Numerical Outcome performance metrics
- R-squared: A measure that represents the proportion of the variance in the dependent variable (target) that is explained by the independent variables (features) in the model. R-squared values range from 0 to 1, where 1 indicates a perfect fit and 0 indicates that the model does not explain any variability.
- Root Mean Square Error (RMSE): The square root of the average of the squared differences between the predicted and actual values. RMSE provides a measure of the typical magnitude of errors, with lower values indicating better model performance. It is sensitive to large errors due to the squaring operation.

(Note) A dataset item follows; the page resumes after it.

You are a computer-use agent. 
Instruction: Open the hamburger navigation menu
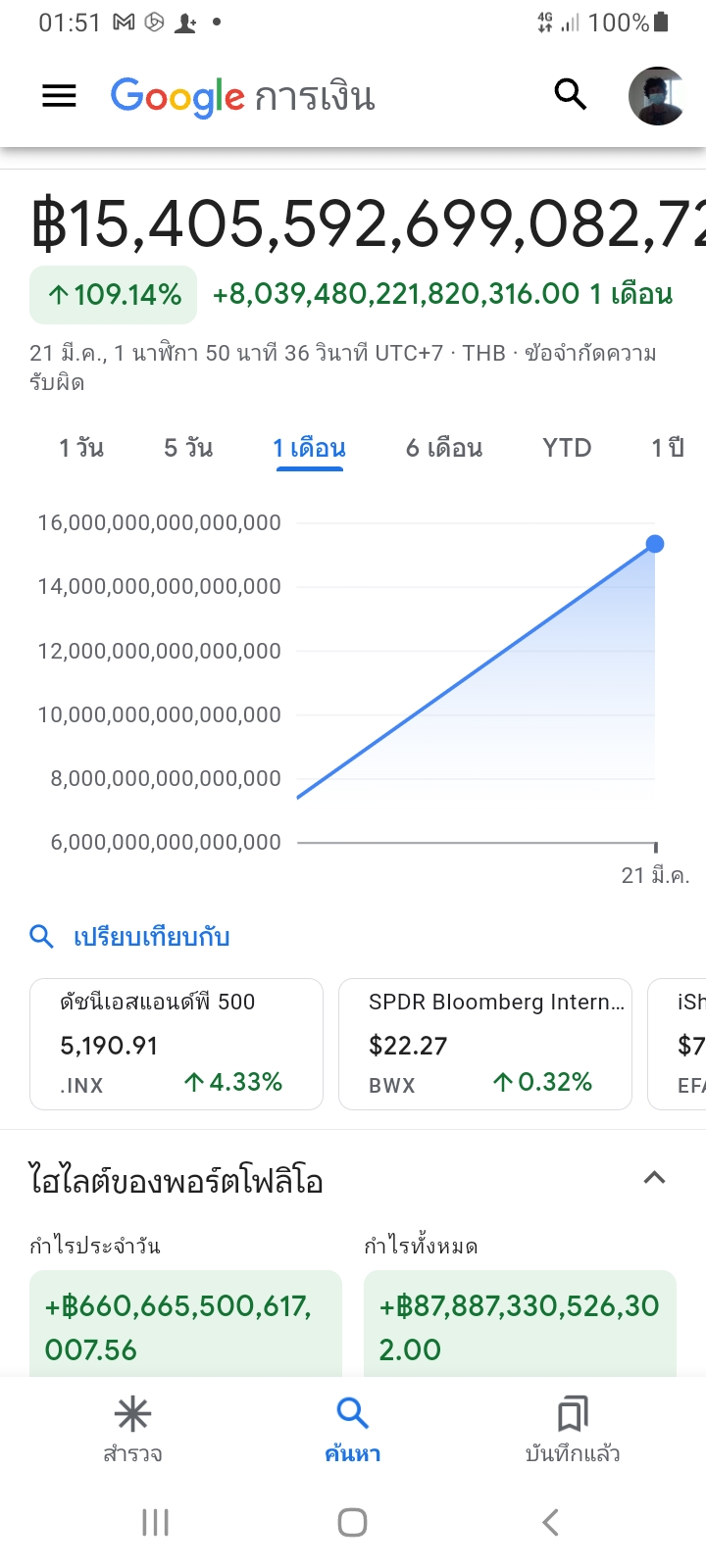click(x=59, y=96)

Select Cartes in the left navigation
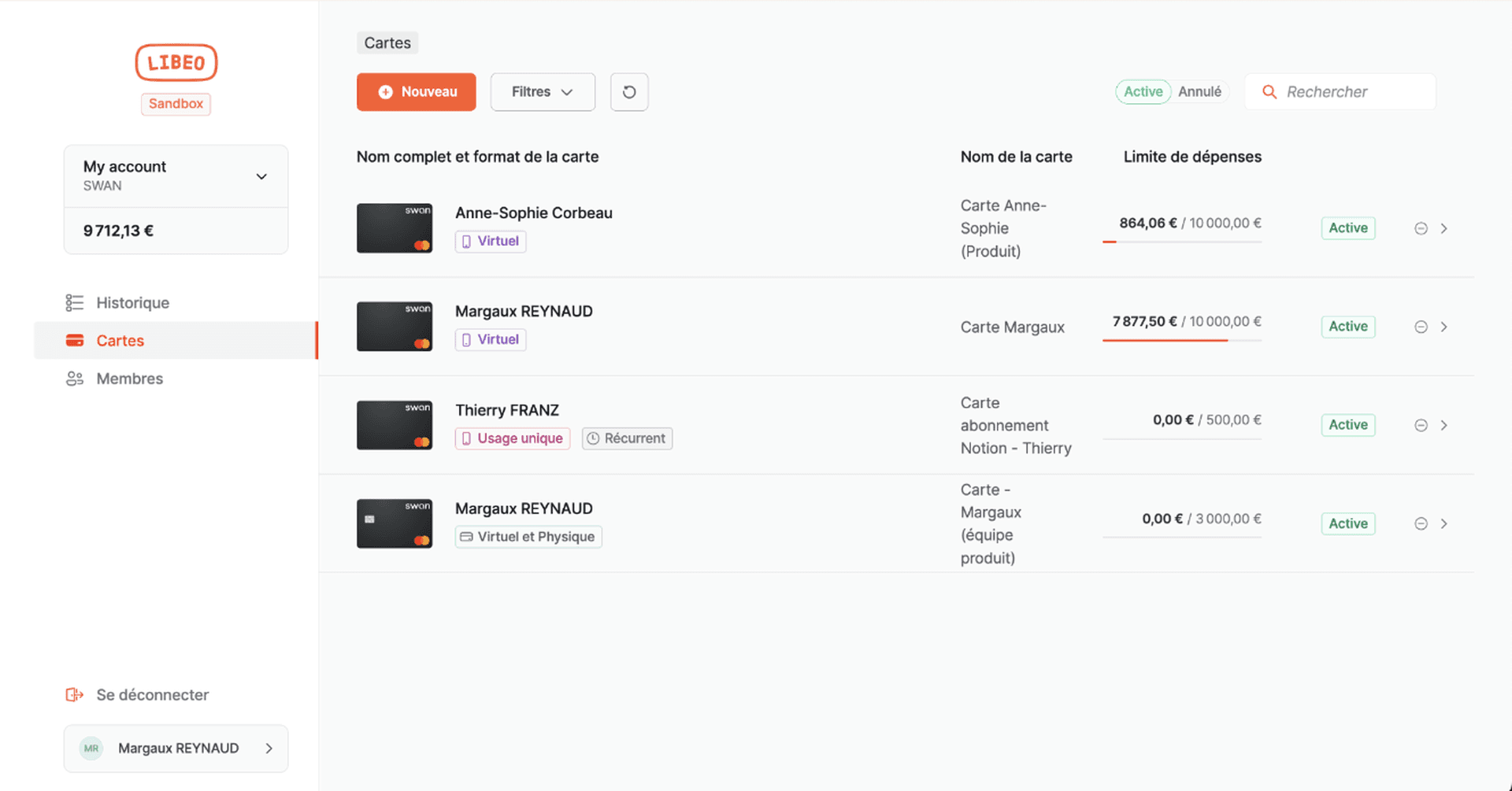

- Mean Absolute Error (MAE): The average of the absolute differences between the predicted and actual values. MAE provides a measure of the average magnitude of errors without considering their direction. It is less sensitive to outliers compared to RMSE.
In addition, a scatter plot of predicted vs actual outcomes is displayed, with a fitted linear trend line. The displayed outcomes are coloured by Treatment group, so you can see if performance is worse on one group.